Taxing the carbon footprint of world trade

With nations entering a new period of protectionist tariffs,  it is time to rethink the regulation of global trade.   Global trade is the driver of climate pollution and climate change.

Call for Carbon Charging:

In an article in Nature this month, three leading environmental experts have called for carbon charges rather than trade tariffs.

With President Trump imposing heavy tariffs on goods from China and the EU, and those countries following with retaliatory barriers, they fail to address the real problem of global trade.  That countries are simply exporting pollution and emissions through imports.

The authors point out that with all good intention of the Paris Climate Accord, it is unlikely that the target will be met of keeping warming below the critical 2 degrees centigrade above pre-industrial levels.  This would be so even if all countries were to meet their targets set out in their individual action plans.

Photo by Elle Dunn

Tackling carbon-intensive global trade

Only by tackling the drivers of global warming could it be possible to restrict global warming, and that means addressing the nature of global trade.

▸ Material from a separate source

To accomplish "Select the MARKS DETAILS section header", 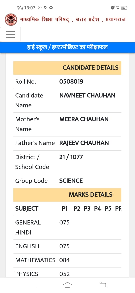I will [x=68, y=195].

The Paris agreement has two main flaws.  First, the pledges are unbalanced.  Countries that do little will benefit from those that do more.  With a full blown trade war, it is increasingly unlikely that this situation could hold for long.  Secondly,  counties can simply export their pollution, buying carbon-intensive goods elsewhere, whilst boasting that they are 'meeting their emissions targets'.

Smart trade

The authors argue that now is the perfect time to redraft global trade, by bringing together the twin problems of trade and climate change.  To do this they argue for punitive carbon tariffs.  Instead of indiscriminate, protectionist barriers,  countries should impose a 'carbon charge' on imports.

This is not a new idea.  What is new, is the climate for action.  Last year, French President Macron called such charges 'indispensable'.   The US House of Representatives passed a Bill back in 2009, which did not receive approval from the Senate.

The authors argue that restricting trade in carbon-intensive goods by what they refer to as 'smart trade' is the only way to achieve climate targets.